Imagine a gambler at a row of slot
machines ("one-armed bandits") deciding
which ones to play, how many times to
play each one and in which order to play
them, and whether to continue with current machine or try different one.

In the problem, each slot machine provides a random reward from a probability distribution specific to that machine, that is not known a priori. The objective of the gambler is to maximize the sum of rewards earned through a sequence of lever pulls.
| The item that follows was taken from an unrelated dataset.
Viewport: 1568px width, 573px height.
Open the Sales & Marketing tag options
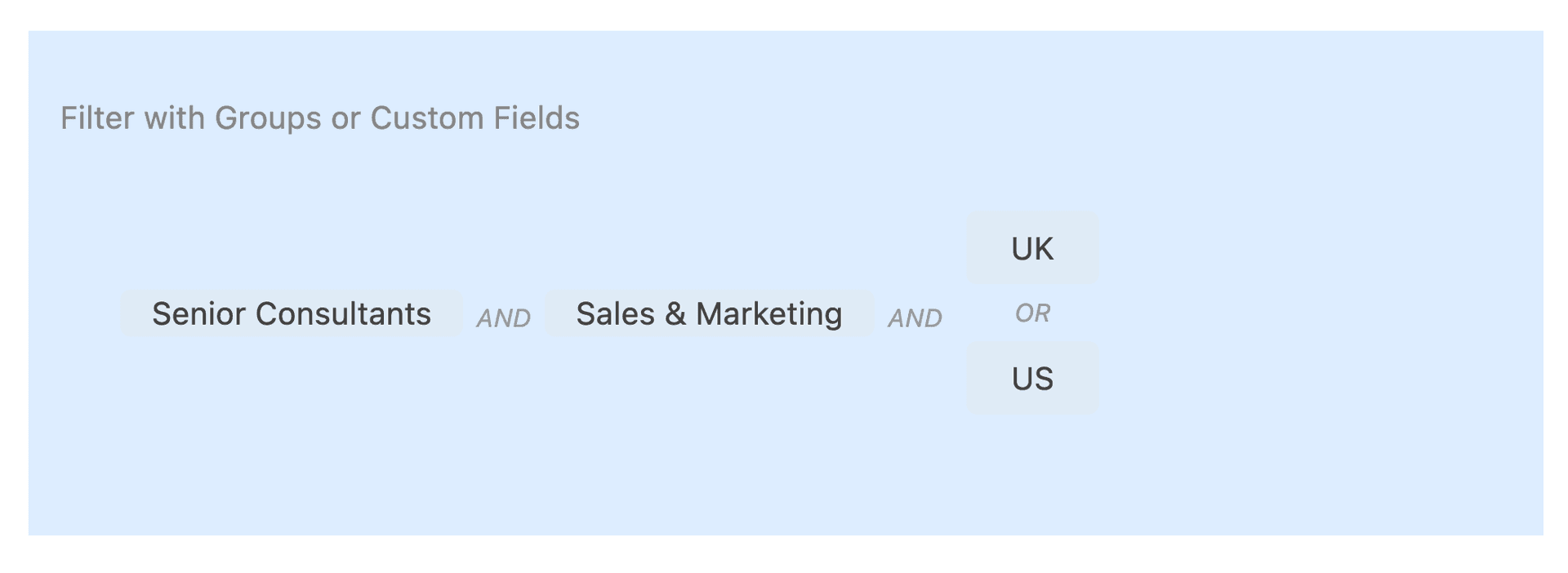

The crucial tradeoff the gambler faces at each trial is between "exploitation" of the machine that has the highest expected payoff calculated thus far and "exploration" to get more information about the expected payoffs of the other machines in the hope to get even better payoffs. This trade-off between exploration and exploitation is constantly faced in RL.

In [None]:
import numpy as np
import matplotlib.pyplot as plt

In [None]:
#
# Define Constants
#
N_ARMS=10 #10 "bandits" in a row
N_STEPS = 10000 #10K steps
EPS = 0.1 #Epsilon

In [None]:
#
# Define the Multi-Armed Bandit class
# (1 row of N_ARMS slot machines)
#
class MultiArmedBandit:
    # Initializer
    def __init__(self):
       # probability distribution specific to the N_ARMS slot machine (not known before hand)
       self.probabilities=np.array([0.0, 0.1, 0.2, 0.3, 0.4, 0.5, 0.6, 0.7, 0.8, 0.9])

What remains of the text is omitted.